Imagine a big fat elephant standing on one thick leg. For years he had been standing on one leg but never thought of unfurling the other legs. One day suddenly he realized that it is wiser to stand on all four rather than standing on one. Breaking out of old habit was tough and it led to lot of unrest  but it was the need of the hour. And you know who this big elephant is? This big fat elephant is the global economy and the one thick leg is the US economy. The other three legs which are unfurling are Brazil, China and India.

Let us trace back how this realization was made by the elephant.

Last decade saw the whole world enmeshed in the web of globalization. At the threshold of the current century the global landscape was ready to witness a booming economical growth. But suddenly all those corporate houses which were- just a wink ago- bustling with profits went bust with corpulent losses. On a closer look one can find that all this was not something that happened all of a sudden as was perceived but had been taking place for a long time.

With the real estate business growing by leaps and bounds, everybody thought of making hay while the sun was shining. Sub prime borrowers(the people with poor credit history) wanted to take home loans from big banks to buy expensive houses which they otherwise couldn’t  afford. But the big banks refused to give them loans as a result of which they approached small institution investors who were rolling in surplus money. They readily agreed and gave adjusted mortgage loans which are loans with variable interest rates. The real estate prices were soaring due to huge investment in the sector and this splurge proved to be a good time for all. With an increase in the number of sub prime borrowers, these small investors took loans from big banks to cater to the demand so these banks were now indirectly a part of this splurge. Everybody believed that housing market will keep booming and they will benefit. This system was, no doubt, yielding a lot of money. But the problem came when some defaulters started to appear. To maintain liquidity small investors took loans from big institution investors’ world wide in return for the mortgage papers of the borrower’s house.

Now the question to ponder is, why would big investors give loans to people who are risky?

There were two reasons: The business was profitable, because even if the borrowers defaulted their houses could be seized to recover the loan money. The second reason was that, these institutions were converting these mortgage papers into bonds and corporate bills and were getting money in return. Not only that, these bonds were also insured by the insurance companies like AIG as they too thought it to be a low risk and high return investment. But the situation became worse when the loan amount exceeded the total cost of houses. The whole economic set up failed as everyone became a debtor and there was nobody to buy houses now-  the housing bubble finally burst and the financial sector faced a liquidity crunch. Tremors reverberated through the system. Investors lost money, insurance companies went bankrupt, industries couldn’t raise money because of liquidity crunch of the banking sector and finally USA, the biggest consumer in the world was brought down on its knees along with numerous industries in developing countries which had fed and grown on had American market.

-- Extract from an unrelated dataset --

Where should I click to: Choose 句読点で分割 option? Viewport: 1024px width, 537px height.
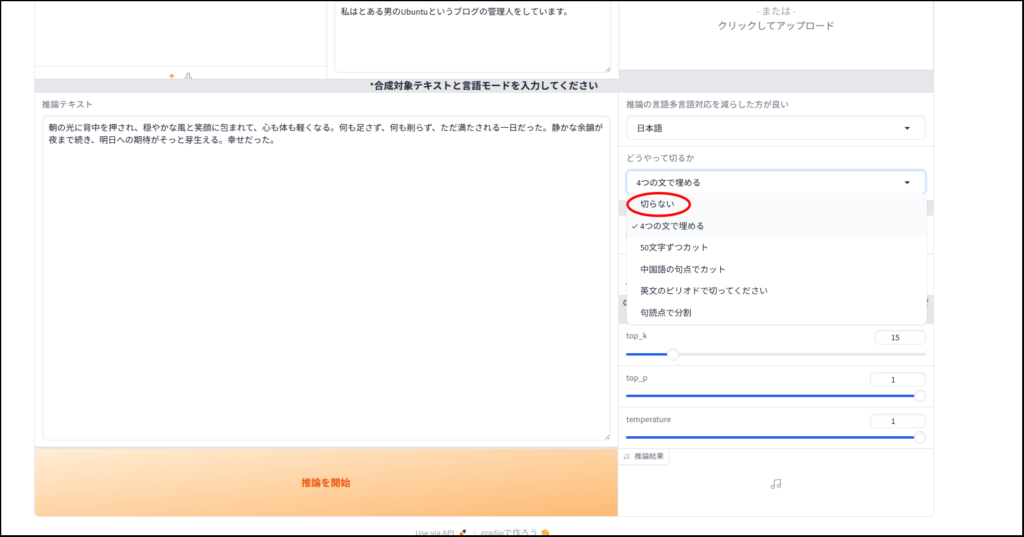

The effects of all this were more than disastrous, with the first blow coming on 15th Sept 2008 when no knight in a shining armour came to rescue.  Lehman Brothers  declared its bankruptcy, followed by many financial institutions and exposed Achilles Heel of the US banking system.

Each and every walk of life was affected and terms like credit crunch and recession became the talk of every household  as the perceived booming strongholds of economy came down like a pack of cards. Unemployment reached unparalleled heights with 200 million people becoming unemployed world wide. Finally, the government intervened and took some measures to recover from the recession.

Emergency Economic Stabilization Act 2008 was passed and US government bailout package hit $8.5 trillion representing almost 60% of the nation’s estimated GDP. Partial nationalization of banks was done with strict regulation. All these measures stabilized the economy to some extent and boosted investor confidence. And as a result  the economy now seems to be recovering. But before breathing easy we need to look back and see what have we learned from these turbulent periods and along with it, we need to get ready to tackle the emerging Euro Crisis. To prevent the world financial system from Crisis we need to realize that:

* We need to get back to basics- as fundamentals, don’t lie.
* Trading on stock market momentum is fine but do remember that it is just momentary.
* Life altering changes don’t happen overnight.
* Capitalism cannot be given a free playing field.
* Emergence of new countries in the economic scenario is bound to change the way business works when economy picks up thread and starts anew.
* Sole dependence on the dollar is not right so the world needs an alternative to the dollar.

So, arise and Awake ……now is the time for change with the elephant all set to break the shackles of old order.